#### [YOUR ASSIGNMENT]
What is needed is each line of the data below that holds the string "using".
PROVIDED DATA section start
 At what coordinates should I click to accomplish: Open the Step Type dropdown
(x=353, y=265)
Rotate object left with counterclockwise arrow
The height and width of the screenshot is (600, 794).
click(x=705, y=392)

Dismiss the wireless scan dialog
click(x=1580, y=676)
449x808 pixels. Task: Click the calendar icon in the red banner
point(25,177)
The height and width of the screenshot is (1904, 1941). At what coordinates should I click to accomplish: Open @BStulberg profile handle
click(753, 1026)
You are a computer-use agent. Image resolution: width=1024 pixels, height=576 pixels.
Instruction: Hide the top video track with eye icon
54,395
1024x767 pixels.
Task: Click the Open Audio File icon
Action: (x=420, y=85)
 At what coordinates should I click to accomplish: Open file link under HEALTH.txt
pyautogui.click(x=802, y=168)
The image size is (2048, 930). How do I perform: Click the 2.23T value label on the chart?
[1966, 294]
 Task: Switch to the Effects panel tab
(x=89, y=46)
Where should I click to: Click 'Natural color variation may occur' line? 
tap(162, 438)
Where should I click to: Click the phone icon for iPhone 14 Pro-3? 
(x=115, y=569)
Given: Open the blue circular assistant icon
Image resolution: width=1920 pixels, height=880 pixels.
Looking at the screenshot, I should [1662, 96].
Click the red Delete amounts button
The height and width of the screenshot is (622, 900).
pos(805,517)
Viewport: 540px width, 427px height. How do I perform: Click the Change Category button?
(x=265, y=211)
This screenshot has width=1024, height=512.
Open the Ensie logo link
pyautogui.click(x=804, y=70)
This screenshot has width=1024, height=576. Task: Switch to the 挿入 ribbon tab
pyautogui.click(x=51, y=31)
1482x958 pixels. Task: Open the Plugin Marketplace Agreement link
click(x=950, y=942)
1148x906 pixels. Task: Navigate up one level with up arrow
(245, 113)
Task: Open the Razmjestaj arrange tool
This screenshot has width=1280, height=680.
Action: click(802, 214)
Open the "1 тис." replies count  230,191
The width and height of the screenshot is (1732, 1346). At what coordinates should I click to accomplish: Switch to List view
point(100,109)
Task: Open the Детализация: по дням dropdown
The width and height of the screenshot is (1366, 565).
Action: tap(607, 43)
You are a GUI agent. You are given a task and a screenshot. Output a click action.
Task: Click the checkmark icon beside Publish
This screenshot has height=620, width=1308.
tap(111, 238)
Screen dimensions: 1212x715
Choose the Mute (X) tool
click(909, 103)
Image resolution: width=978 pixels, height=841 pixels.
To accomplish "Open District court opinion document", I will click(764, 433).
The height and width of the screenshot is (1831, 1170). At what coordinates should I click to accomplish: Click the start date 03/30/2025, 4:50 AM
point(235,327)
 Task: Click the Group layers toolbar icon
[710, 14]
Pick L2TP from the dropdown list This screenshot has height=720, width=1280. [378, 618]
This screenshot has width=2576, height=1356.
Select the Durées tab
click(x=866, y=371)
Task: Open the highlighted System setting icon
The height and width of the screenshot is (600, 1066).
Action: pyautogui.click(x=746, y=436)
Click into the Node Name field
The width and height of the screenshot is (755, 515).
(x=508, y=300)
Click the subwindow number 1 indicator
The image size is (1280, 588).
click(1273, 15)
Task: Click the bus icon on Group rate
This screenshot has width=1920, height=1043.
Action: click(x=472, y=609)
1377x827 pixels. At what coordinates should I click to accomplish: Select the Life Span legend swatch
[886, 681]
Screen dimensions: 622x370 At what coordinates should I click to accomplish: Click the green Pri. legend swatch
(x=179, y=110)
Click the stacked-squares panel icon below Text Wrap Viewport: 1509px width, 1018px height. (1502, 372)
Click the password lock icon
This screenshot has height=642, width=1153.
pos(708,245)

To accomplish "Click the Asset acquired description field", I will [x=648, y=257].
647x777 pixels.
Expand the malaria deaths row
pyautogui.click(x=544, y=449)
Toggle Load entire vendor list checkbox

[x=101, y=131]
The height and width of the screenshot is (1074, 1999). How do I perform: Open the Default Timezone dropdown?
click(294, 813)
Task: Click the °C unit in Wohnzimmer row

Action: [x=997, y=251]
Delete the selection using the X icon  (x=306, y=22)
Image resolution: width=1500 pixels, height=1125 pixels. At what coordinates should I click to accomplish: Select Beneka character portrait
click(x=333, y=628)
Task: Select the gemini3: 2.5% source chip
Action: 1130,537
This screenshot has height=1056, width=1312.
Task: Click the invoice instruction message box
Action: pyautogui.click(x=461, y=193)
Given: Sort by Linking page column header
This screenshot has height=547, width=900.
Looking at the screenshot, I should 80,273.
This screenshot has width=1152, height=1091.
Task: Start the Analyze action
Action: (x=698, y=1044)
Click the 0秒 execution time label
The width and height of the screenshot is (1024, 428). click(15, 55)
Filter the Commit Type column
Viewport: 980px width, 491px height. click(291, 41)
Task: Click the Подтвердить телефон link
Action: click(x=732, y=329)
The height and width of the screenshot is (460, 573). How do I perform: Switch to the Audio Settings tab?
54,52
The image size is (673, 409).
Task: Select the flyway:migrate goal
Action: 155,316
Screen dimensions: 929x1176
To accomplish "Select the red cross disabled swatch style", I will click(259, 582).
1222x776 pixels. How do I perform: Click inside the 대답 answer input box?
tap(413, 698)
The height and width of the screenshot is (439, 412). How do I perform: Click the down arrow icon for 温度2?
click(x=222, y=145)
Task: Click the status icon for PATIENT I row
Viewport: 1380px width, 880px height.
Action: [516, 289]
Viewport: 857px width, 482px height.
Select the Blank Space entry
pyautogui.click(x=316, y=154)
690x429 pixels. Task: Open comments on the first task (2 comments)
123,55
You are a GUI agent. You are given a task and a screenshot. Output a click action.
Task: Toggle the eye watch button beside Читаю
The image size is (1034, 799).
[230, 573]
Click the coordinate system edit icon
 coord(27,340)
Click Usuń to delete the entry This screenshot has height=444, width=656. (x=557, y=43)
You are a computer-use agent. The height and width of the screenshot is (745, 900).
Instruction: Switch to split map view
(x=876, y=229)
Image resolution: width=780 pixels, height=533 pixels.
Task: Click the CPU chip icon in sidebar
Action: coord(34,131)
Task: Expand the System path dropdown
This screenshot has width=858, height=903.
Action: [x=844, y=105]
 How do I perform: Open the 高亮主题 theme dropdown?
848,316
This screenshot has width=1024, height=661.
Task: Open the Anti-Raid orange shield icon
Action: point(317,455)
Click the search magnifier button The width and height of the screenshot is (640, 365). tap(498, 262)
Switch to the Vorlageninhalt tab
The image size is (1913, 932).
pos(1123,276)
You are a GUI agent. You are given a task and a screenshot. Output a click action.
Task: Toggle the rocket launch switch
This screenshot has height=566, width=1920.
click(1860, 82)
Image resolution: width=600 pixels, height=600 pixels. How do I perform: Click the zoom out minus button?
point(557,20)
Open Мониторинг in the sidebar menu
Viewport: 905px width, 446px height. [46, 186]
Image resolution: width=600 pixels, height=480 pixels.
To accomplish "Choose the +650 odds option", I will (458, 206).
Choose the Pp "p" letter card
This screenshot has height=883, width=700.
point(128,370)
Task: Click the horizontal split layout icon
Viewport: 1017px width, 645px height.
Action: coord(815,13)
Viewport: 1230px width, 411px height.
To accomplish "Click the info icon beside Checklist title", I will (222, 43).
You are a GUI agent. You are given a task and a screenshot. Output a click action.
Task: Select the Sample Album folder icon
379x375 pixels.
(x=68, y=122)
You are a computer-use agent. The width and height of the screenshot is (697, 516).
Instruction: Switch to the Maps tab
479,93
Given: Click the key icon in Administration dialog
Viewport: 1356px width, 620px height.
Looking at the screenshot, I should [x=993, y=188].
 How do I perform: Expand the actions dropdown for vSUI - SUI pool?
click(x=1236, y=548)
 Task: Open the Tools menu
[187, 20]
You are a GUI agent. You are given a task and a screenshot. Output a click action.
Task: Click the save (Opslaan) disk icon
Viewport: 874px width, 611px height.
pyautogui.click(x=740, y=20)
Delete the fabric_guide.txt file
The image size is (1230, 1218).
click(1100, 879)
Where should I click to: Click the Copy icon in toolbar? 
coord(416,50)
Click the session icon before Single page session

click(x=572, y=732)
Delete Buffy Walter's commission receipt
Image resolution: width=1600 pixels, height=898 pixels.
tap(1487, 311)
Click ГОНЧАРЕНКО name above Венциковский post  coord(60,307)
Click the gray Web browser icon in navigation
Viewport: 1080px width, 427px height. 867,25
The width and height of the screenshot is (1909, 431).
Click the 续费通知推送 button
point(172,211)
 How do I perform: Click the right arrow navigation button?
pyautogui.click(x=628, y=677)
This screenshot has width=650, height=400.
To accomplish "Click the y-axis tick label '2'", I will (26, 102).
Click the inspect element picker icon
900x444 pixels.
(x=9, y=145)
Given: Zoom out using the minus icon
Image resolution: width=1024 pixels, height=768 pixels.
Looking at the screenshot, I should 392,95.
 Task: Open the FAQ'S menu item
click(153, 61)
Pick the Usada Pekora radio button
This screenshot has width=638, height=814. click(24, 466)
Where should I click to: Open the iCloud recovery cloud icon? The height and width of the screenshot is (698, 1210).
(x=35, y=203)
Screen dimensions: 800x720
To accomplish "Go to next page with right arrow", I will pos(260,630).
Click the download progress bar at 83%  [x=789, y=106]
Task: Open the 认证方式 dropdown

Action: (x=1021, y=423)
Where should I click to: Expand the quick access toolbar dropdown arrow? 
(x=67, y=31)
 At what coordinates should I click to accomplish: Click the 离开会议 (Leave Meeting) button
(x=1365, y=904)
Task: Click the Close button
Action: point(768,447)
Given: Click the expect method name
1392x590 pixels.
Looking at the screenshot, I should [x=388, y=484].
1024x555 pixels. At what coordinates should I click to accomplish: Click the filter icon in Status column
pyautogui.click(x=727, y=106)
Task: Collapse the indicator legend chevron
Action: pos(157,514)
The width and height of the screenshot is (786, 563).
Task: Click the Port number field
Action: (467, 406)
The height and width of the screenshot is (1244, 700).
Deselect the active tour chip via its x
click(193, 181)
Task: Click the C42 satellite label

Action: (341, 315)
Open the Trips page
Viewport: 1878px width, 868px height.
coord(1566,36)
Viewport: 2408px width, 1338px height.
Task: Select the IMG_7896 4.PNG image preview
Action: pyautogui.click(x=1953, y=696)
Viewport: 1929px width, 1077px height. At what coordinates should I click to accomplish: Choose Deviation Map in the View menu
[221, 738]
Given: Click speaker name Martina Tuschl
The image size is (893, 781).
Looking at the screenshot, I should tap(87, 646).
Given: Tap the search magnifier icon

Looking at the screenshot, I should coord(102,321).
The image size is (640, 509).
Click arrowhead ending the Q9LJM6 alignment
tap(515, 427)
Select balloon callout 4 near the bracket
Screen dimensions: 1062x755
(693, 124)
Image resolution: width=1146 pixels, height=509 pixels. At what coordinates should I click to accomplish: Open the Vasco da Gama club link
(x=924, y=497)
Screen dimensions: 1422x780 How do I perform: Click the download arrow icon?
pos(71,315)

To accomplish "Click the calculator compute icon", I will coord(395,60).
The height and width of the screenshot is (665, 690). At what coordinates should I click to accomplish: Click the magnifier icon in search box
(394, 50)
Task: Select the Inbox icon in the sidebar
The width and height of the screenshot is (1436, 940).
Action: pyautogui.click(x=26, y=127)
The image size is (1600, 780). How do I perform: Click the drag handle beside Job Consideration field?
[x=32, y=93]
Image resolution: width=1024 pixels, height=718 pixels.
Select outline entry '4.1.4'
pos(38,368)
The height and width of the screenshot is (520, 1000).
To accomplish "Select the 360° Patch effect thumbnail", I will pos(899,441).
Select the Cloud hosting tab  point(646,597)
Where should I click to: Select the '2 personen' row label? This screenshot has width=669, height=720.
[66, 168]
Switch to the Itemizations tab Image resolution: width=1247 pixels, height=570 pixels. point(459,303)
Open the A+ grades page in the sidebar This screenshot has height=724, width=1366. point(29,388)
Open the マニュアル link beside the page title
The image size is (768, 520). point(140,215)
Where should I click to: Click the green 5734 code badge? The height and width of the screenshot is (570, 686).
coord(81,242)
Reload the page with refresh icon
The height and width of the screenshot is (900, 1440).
PROVIDED DATA section end
#### [SOLUTION FOR THIS TASK]
Delete the selection using the X icon  (x=306, y=22)
Given: Zoom out using the minus icon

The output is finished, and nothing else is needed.